Hemos expuesto todas las causas que creemos posibles de felicidad a partir de un conocimiento y, en caso de provocar infelicidad, algunos de sus remedios. Sabemos ahora que del primer tipo de conocimientos nada tendríamos (en un principio) que temer. El segundo tipo puede hacernos mal, pero también bien, y lo más sencillo y justo sería enfrentarse a él. El tercer tipo es peligroso. Empieza siendo dulce y agradable, y se convierte en droga. Es preferible evitarlo. Pese a ello, como ya se ha dicho, todos estamos obligados a probarlo alguna vez. Y su ausencia tal vez sea más cruenta que su conclusión final. Vivir implica conocer (o al menos querer conocer), y el conocimiento, llevado a su último extremo, parece impedir la felicidad.

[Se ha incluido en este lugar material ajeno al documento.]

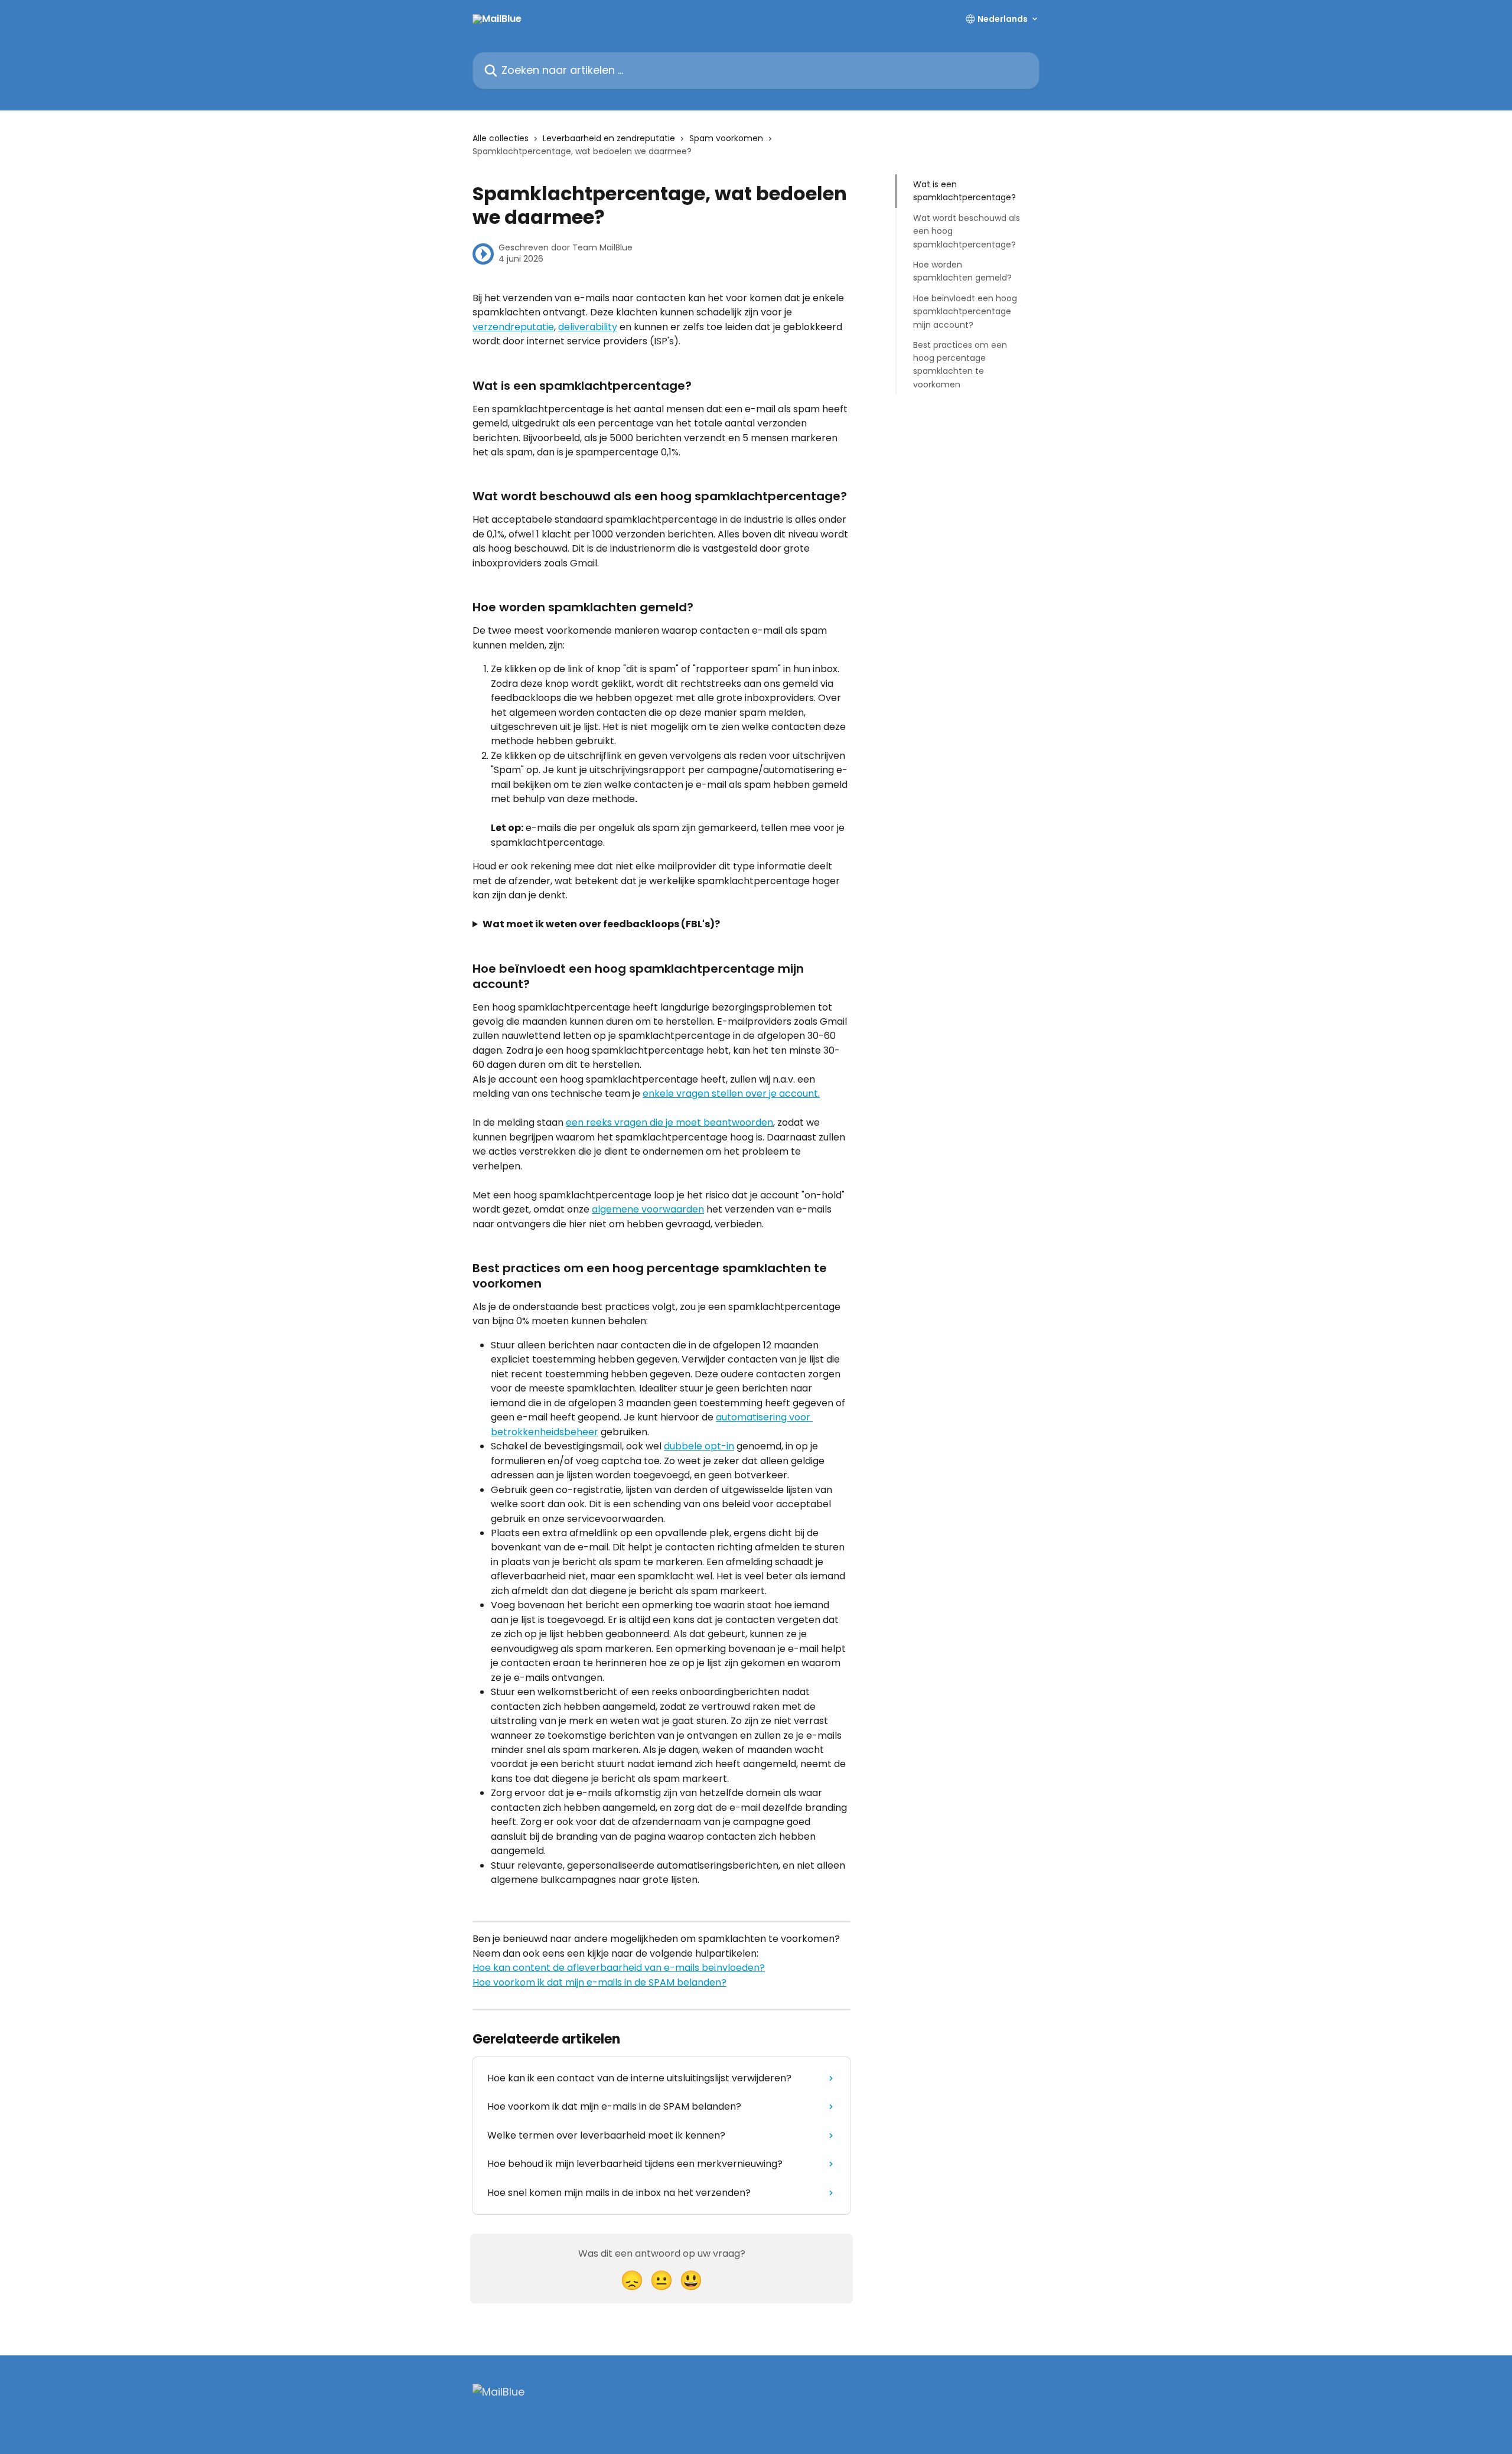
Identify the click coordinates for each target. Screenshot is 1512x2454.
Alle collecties (500, 138)
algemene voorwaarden (648, 1209)
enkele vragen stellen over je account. (731, 1093)
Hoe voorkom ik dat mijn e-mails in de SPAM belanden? (599, 1982)
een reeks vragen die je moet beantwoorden (669, 1122)
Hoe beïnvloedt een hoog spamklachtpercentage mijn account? (965, 311)
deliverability (587, 327)
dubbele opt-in (699, 1446)
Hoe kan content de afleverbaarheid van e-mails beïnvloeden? (618, 1967)
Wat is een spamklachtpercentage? (964, 190)
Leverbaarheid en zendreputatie (609, 138)
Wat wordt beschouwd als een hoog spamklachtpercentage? (966, 231)
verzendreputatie (513, 327)
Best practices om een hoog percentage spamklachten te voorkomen (960, 364)
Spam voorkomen (726, 138)
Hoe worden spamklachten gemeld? (962, 271)
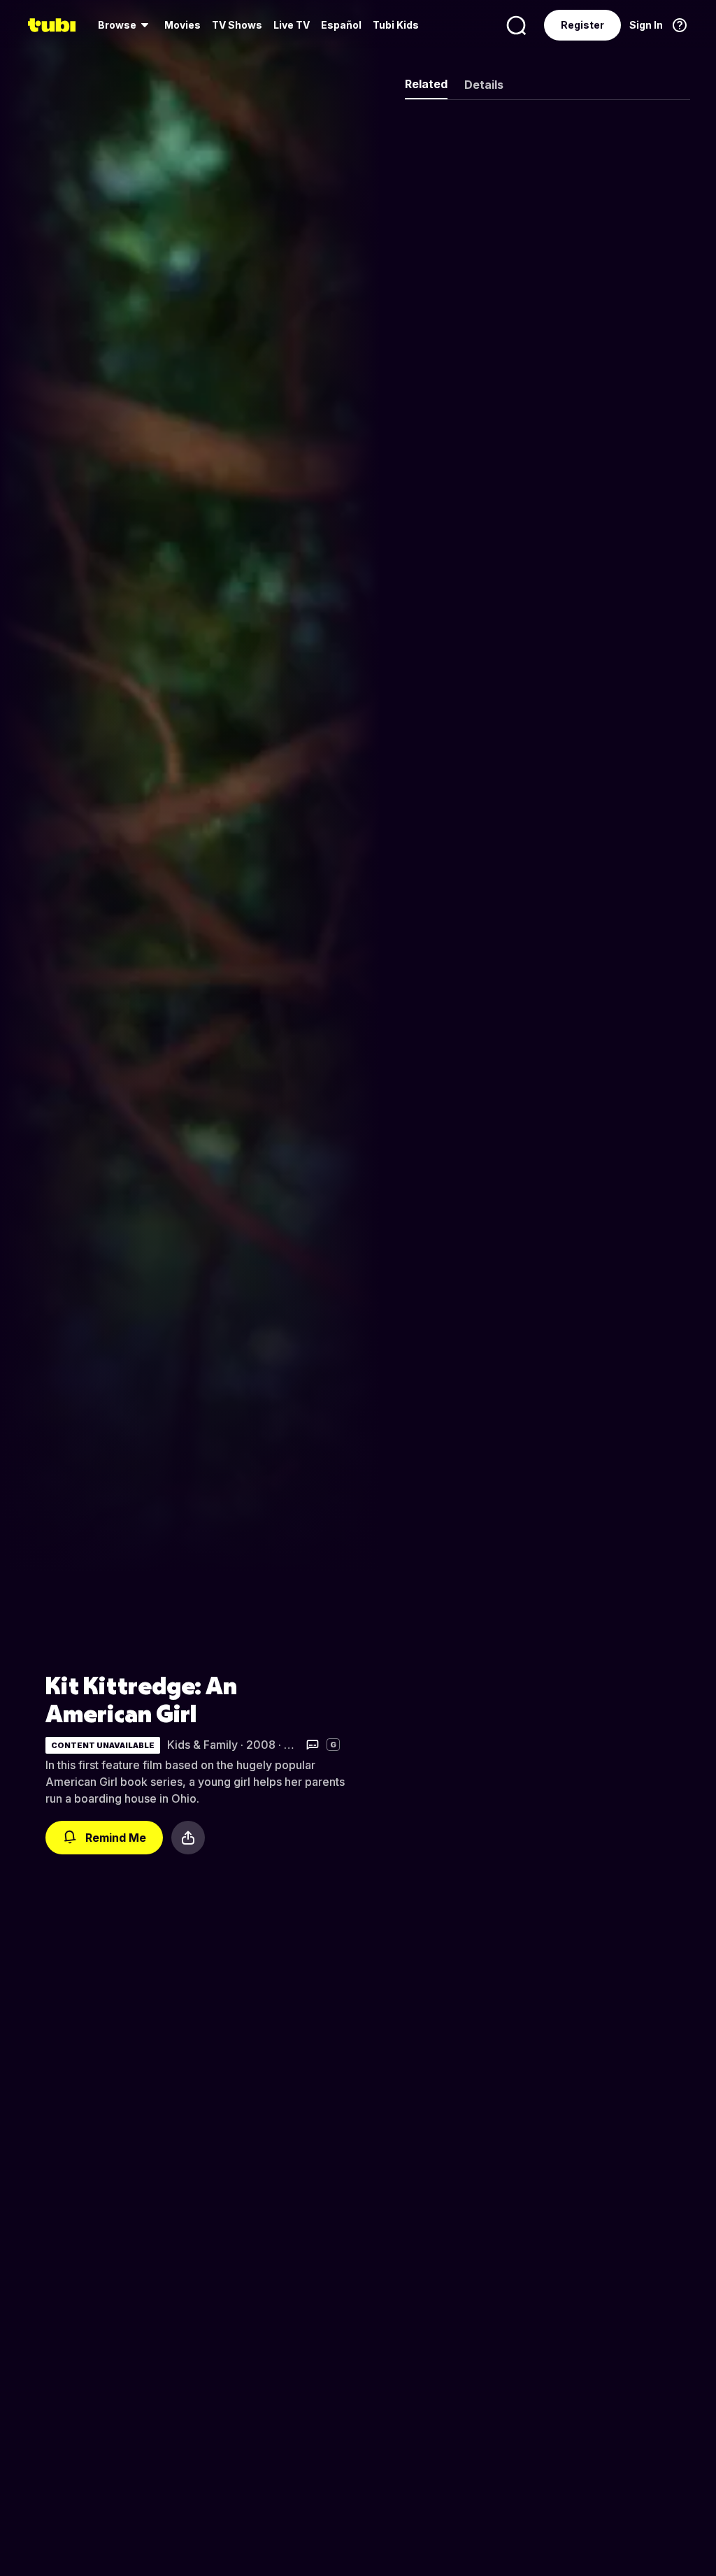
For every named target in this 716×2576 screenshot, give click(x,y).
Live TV (291, 25)
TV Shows (237, 25)
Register (582, 25)
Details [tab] (483, 85)
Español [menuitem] (341, 25)
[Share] (188, 1837)
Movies (182, 25)
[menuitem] (125, 25)
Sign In (646, 25)
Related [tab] (426, 84)
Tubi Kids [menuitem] (396, 25)
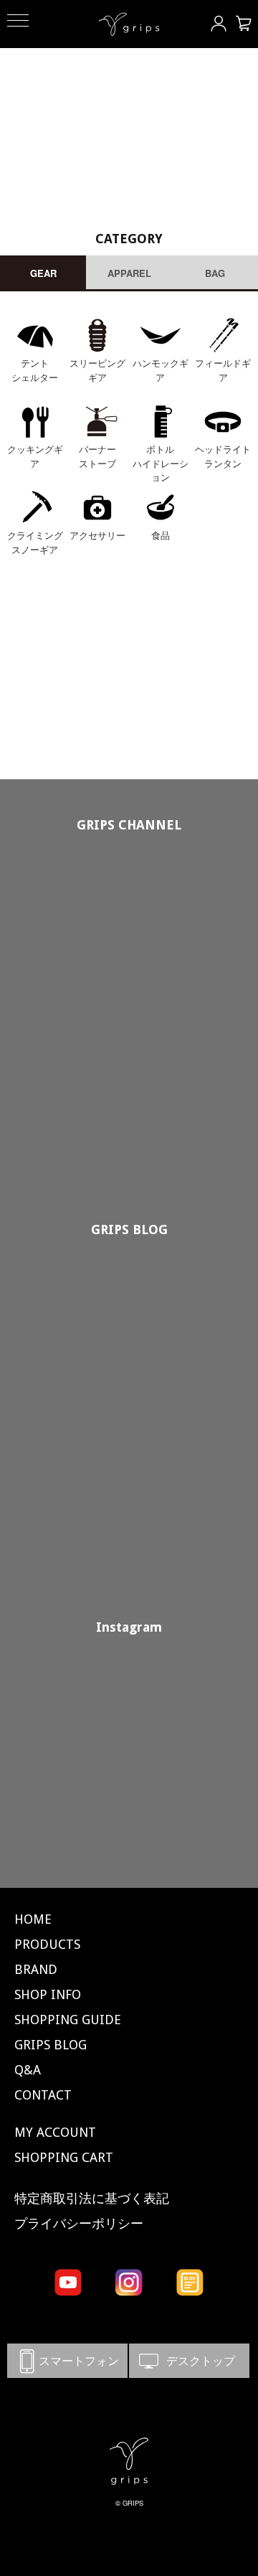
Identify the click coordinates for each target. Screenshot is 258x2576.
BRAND (35, 1969)
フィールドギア (223, 370)
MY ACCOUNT (55, 2132)
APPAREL (129, 273)
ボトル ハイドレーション (160, 463)
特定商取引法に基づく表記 (91, 2198)
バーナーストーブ (97, 456)
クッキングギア (35, 456)
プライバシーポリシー (78, 2223)
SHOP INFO (47, 1994)
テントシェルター (34, 370)
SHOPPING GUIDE (67, 2019)
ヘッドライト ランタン (223, 456)
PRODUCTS (47, 1944)
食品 (160, 535)
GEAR (43, 273)
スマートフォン (67, 2360)
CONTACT (43, 2094)
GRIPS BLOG (129, 1229)
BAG (215, 273)
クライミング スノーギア (35, 542)
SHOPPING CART (63, 2157)
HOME (33, 1919)
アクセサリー (97, 535)
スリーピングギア (97, 370)
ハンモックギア (160, 370)
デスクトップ (189, 2360)
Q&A (27, 2069)
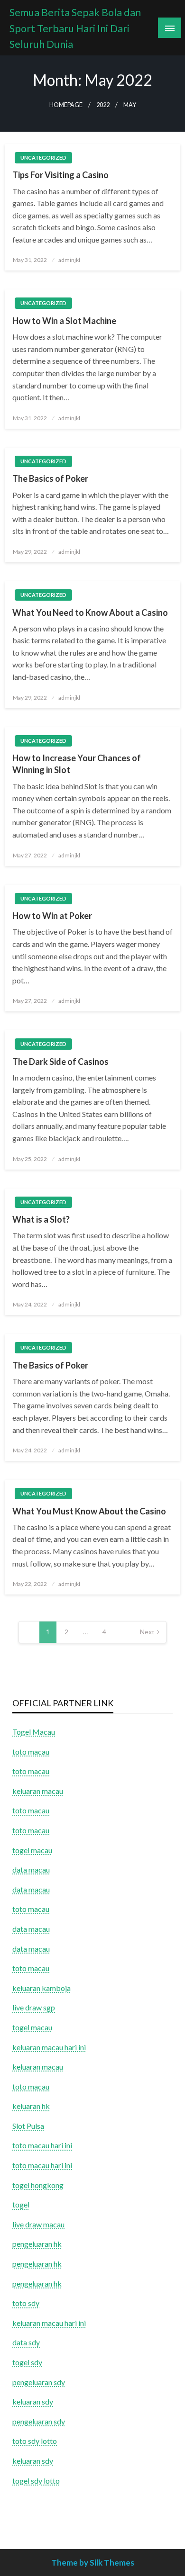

Por suerte, el conocimiento no es la única forma de alcanzar la felicidad. Es más, los más grandes placeres se basan en el irracionalismo. Huyan, lectores, si quieren mi humilde opinión, de lo absoluto y lo cierto, y refúgiense en la radicalmente absurda fe, la estupidez supina, el arte fútil e inútil, las emociones incontrolables y la (a estas alturas nada sutil) ironía que corrompe al ser humano, logrando así el mayor tesoro que nuestra especie ha soñado jamás: la felicidad, el Árbol de la Vida.